** Recorded data **
_____
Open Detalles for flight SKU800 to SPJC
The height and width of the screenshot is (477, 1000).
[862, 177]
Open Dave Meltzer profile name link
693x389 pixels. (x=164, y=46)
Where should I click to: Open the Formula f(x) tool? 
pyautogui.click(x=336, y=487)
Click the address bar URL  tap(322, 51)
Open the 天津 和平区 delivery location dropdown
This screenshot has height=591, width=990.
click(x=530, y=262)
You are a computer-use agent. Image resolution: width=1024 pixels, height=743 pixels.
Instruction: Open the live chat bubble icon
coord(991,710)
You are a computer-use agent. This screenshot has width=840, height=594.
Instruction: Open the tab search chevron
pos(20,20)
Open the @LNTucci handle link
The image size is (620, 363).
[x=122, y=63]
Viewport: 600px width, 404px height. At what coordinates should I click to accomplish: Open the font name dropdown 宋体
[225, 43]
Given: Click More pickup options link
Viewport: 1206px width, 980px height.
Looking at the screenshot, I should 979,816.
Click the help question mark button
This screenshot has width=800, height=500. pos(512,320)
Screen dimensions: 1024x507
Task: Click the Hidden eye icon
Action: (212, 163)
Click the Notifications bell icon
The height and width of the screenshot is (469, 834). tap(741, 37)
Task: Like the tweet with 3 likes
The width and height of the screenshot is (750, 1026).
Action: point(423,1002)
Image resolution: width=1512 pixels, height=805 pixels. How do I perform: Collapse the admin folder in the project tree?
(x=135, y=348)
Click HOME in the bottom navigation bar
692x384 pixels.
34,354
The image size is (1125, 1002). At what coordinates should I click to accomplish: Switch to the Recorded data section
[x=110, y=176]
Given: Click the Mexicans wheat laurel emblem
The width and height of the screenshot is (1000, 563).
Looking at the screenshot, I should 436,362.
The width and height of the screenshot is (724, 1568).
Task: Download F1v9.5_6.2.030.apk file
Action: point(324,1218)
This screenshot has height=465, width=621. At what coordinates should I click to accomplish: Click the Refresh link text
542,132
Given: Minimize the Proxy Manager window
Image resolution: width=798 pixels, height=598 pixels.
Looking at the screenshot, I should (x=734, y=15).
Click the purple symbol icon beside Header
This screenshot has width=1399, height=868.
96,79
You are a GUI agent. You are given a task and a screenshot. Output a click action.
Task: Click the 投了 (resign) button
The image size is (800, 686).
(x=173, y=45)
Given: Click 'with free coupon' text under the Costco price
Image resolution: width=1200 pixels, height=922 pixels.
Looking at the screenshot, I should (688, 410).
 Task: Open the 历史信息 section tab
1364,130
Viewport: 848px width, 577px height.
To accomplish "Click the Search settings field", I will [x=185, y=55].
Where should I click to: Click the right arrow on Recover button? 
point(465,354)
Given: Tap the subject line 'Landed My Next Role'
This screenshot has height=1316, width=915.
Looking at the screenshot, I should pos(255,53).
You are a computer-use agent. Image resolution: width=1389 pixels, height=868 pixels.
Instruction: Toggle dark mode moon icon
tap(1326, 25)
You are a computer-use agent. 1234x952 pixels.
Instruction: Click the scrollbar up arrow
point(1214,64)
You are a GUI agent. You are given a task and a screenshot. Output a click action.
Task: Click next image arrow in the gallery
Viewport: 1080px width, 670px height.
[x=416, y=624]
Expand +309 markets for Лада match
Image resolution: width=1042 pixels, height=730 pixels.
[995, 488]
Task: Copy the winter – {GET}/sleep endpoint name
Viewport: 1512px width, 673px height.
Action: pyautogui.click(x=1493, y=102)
_____
** TASK STATEMENT **
All records should be returned verbatim, none left out.

** ANSWER SPACE **
Open Detalles for flight SKU800 to SPJC
The height and width of the screenshot is (477, 1000).
[862, 177]
Open Dave Meltzer profile name link
693x389 pixels. (x=164, y=46)
Where should I click to: Open the Formula f(x) tool? 
pyautogui.click(x=336, y=487)
Click the address bar URL  tap(322, 51)
Open the 天津 和平区 delivery location dropdown
This screenshot has height=591, width=990.
click(x=530, y=262)
You are a computer-use agent. Image resolution: width=1024 pixels, height=743 pixels.
Instruction: Open the live chat bubble icon
coord(991,710)
You are a computer-use agent. This screenshot has width=840, height=594.
Instruction: Open the tab search chevron
pos(20,20)
Open the @LNTucci handle link
The image size is (620, 363).
[x=122, y=63]
Viewport: 600px width, 404px height. At what coordinates should I click to accomplish: Open the font name dropdown 宋体
[225, 43]
Given: Click More pickup options link
Viewport: 1206px width, 980px height.
Looking at the screenshot, I should 979,816.
Click the help question mark button
This screenshot has width=800, height=500. pos(512,320)
Screen dimensions: 1024x507
Task: Click the Hidden eye icon
Action: (212, 163)
Click the Notifications bell icon
The height and width of the screenshot is (469, 834). tap(741, 37)
Task: Like the tweet with 3 likes
The width and height of the screenshot is (750, 1026).
Action: point(423,1002)
Image resolution: width=1512 pixels, height=805 pixels. How do I perform: Collapse the admin folder in the project tree?
(x=135, y=348)
Click HOME in the bottom navigation bar
692x384 pixels.
34,354
The image size is (1125, 1002). At what coordinates should I click to accomplish: Switch to the Recorded data section
[x=110, y=176]
Given: Click the Mexicans wheat laurel emblem
The width and height of the screenshot is (1000, 563).
Looking at the screenshot, I should 436,362.
The width and height of the screenshot is (724, 1568).
Task: Download F1v9.5_6.2.030.apk file
Action: point(324,1218)
This screenshot has height=465, width=621. At what coordinates should I click to accomplish: Click the Refresh link text
542,132
Given: Minimize the Proxy Manager window
Image resolution: width=798 pixels, height=598 pixels.
Looking at the screenshot, I should (x=734, y=15).
Click the purple symbol icon beside Header
This screenshot has width=1399, height=868.
96,79
You are a GUI agent. You are given a task and a screenshot. Output a click action.
Task: Click the 投了 (resign) button
The image size is (800, 686).
(x=173, y=45)
Given: Click 'with free coupon' text under the Costco price
Image resolution: width=1200 pixels, height=922 pixels.
Looking at the screenshot, I should (688, 410).
 Task: Open the 历史信息 section tab
1364,130
Viewport: 848px width, 577px height.
To accomplish "Click the Search settings field", I will [x=185, y=55].
Where should I click to: Click the right arrow on Recover button? 
point(465,354)
Given: Tap the subject line 'Landed My Next Role'
This screenshot has height=1316, width=915.
Looking at the screenshot, I should pos(255,53).
You are a computer-use agent. Image resolution: width=1389 pixels, height=868 pixels.
Instruction: Toggle dark mode moon icon
tap(1326, 25)
You are a computer-use agent. 1234x952 pixels.
Instruction: Click the scrollbar up arrow
point(1214,64)
You are a GUI agent. You are given a task and a screenshot. Output a click action.
Task: Click next image arrow in the gallery
Viewport: 1080px width, 670px height.
[x=416, y=624]
Expand +309 markets for Лада match
Image resolution: width=1042 pixels, height=730 pixels.
[995, 488]
Task: Copy the winter – {GET}/sleep endpoint name
Viewport: 1512px width, 673px height.
Action: pyautogui.click(x=1493, y=102)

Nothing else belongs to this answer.